Energizing Your Marriage in the Second Half
For some couples, the "empty nest" brings feelings of loneliness and loss. For others, this season represents the opportunity to experience life as a twosome again. As you adjust to the empty-nest years, some wise strategies can help you make the most of your marriage and your life together.
- Let go of past marital disappointments, forgive each other and commit to making the rest of your marriage the best. Are you willing to let go of unmet expectations and unrealistic dreams? Or your mate's little irritating habits that don't seem to be disappearing? Giving up lost dreams and overlooking each other's imperfections are positive steps toward forgiving past hurts and moving on in your marriage.
- Create a marriage that is partner-focused rather than child-focused. The tendency, once the kids leave, is to focus on new activities rather than on each other, but these activities can keep you from crafting a more intimate relationship. Try to focus more time and attention on your spouse.
- Maintain effective communication that allows you to express your deepest feelings, joys and concerns.
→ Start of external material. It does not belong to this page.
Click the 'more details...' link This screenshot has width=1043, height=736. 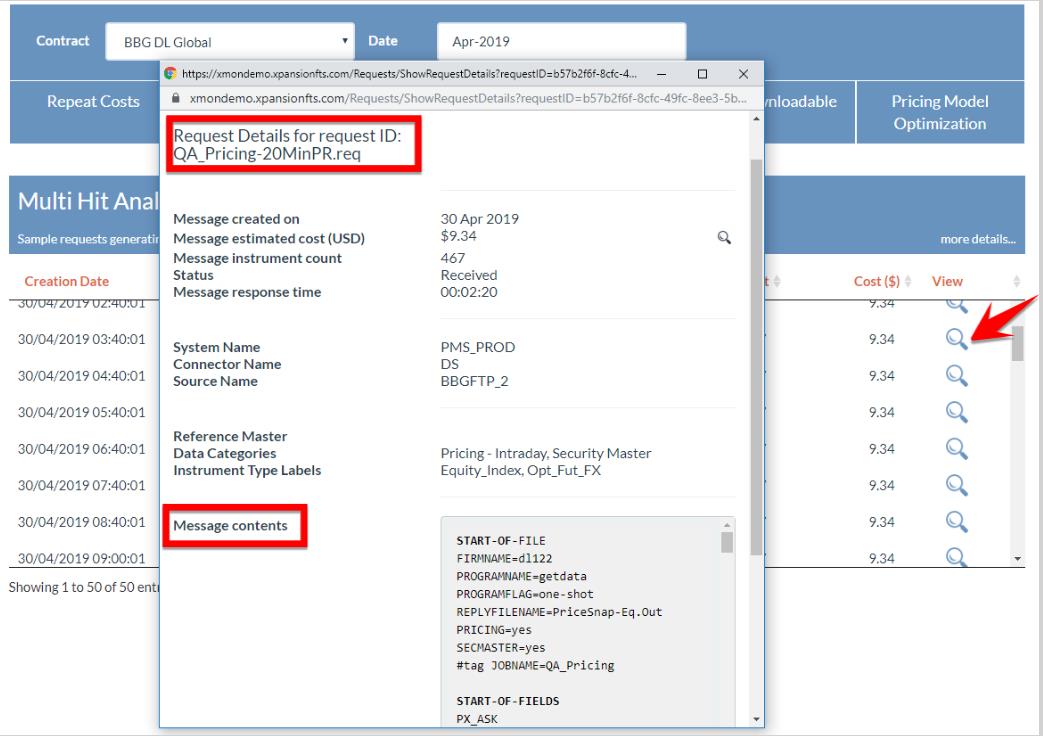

Sometimes what worked when the kids were home doesn't work as well now that the kids are gone. After all, you always had the children to talk about. Now that it's just the two of you, you might need to upgrade your communication skills.
- Use anger and conflict creatively to build your relationship. With the kids gone, many couples find that issues they assumed were resolved resurface. Certain negative patterns of interaction that developed over the years can be deadly for an empty-nest marriage. Learn how to deal with issues and process anger in ways that build your relationship.
- Build a deeper friendship and enjoy your spouse. Now is a great time to deepen your friendship with each other and stretch your boundaries to prevent boredom. Think of ways to put more fun in your marriage.
- Renew romance and restore a pleasurable sexual relationship. Many people assume that as people grow older they lose interest in sex, but our survey results suggest otherwise. The quality of your love life is not so much a matter of performance as it is an integral part of the relationship. Take care of your health and renew romance even while acknowledging the inevitable changes that come with aging.
- Adjust to changing roles with aging parents and adult children. Release your children, then reconnect with them on an adult level. At the same time, your relationship with your parents may need a little altering, too. The effort you expend in forging better relationships with loved ones on both ends of the generational seesaw is well worth it.
- Evaluate where you are on your spiritual pilgrimage. Research indicates that most people, as they age and consider death, become more religious because they think more about what it all means. Why not consider this time of transition as an opportunity to talk more openly and regularly about your relationship with Christ: what it means, why it matters, and what it means for your marriage? Take time to serve others, too, and pass along some of the wisdom you have gained.
Marital success comes through daily struggles, making unselfish choices and being willing to forgive each other. Little steps, if taken in good faith, can turn the tide. So no matter what challenges you previously faced, the second half can be a time of incredible fulfillment, a time of learning about God's long-term plans for your marriage. It's a great time to create a vision for the rest of your life together and to make that vision a reality. Trust us, the second half can be the best!